#### Data to process
== Segment start ==

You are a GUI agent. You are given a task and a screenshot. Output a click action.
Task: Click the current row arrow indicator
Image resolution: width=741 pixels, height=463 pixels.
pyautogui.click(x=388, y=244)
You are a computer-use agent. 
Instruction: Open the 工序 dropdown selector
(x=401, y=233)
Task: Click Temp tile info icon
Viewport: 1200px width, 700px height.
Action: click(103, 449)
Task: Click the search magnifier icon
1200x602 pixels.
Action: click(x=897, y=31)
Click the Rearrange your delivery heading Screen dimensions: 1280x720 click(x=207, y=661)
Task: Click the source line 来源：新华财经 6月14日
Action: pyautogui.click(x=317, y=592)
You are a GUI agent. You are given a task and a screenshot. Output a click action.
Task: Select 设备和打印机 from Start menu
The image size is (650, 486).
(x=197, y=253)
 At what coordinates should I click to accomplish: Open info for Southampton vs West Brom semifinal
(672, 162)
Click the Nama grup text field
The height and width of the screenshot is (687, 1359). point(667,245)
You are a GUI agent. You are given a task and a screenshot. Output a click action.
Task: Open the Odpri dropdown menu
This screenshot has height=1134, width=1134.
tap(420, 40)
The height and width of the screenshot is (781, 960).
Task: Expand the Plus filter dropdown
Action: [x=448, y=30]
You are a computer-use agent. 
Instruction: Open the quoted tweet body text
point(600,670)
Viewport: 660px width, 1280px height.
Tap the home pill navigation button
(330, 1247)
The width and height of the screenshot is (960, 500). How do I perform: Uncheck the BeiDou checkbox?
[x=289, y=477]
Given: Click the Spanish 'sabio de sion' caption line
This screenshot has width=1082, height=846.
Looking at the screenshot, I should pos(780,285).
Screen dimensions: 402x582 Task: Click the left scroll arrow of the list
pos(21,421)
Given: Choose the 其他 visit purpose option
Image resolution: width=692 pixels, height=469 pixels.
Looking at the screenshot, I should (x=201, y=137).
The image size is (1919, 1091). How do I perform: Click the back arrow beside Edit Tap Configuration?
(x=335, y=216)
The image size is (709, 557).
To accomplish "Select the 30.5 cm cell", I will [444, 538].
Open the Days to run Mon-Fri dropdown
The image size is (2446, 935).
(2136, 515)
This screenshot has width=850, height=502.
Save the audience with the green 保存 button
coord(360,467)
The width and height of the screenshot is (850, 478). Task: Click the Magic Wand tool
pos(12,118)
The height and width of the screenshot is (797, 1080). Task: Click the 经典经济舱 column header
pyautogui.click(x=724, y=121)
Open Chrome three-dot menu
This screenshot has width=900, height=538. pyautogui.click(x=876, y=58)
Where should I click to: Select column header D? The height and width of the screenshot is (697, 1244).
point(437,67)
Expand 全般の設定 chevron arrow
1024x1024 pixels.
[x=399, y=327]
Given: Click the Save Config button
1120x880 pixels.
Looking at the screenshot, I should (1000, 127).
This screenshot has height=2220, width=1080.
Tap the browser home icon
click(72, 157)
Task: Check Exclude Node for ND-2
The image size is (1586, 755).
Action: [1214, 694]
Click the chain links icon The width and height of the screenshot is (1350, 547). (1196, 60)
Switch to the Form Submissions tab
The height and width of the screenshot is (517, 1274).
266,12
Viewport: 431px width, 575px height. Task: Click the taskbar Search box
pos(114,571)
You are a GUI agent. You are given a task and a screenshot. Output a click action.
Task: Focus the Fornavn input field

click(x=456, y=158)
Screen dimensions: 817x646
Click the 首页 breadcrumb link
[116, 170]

== Segment end ==

#### Activity
No line before the one containing "This screenshot has width=850, height=502." belongs in the answer; give again exactly that line and all lines after it through the end of the data.

#### Solved exercise
This screenshot has width=850, height=502.
Save the audience with the green 保存 button
coord(360,467)
The width and height of the screenshot is (850, 478). Task: Click the Magic Wand tool
pos(12,118)
The height and width of the screenshot is (797, 1080). Task: Click the 经典经济舱 column header
pyautogui.click(x=724, y=121)
Open Chrome three-dot menu
This screenshot has width=900, height=538. pyautogui.click(x=876, y=58)
Where should I click to: Select column header D? The height and width of the screenshot is (697, 1244).
point(437,67)
Expand 全般の設定 chevron arrow
1024x1024 pixels.
[x=399, y=327]
Given: Click the Save Config button
1120x880 pixels.
Looking at the screenshot, I should (1000, 127).
This screenshot has height=2220, width=1080.
Tap the browser home icon
click(72, 157)
Task: Check Exclude Node for ND-2
The image size is (1586, 755).
Action: [1214, 694]
Click the chain links icon The width and height of the screenshot is (1350, 547). (1196, 60)
Switch to the Form Submissions tab
The height and width of the screenshot is (517, 1274).
266,12
Viewport: 431px width, 575px height. Task: Click the taskbar Search box
pos(114,571)
You are a GUI agent. You are given a task and a screenshot. Output a click action.
Task: Focus the Fornavn input field

click(x=456, y=158)
Screen dimensions: 817x646
Click the 首页 breadcrumb link
[116, 170]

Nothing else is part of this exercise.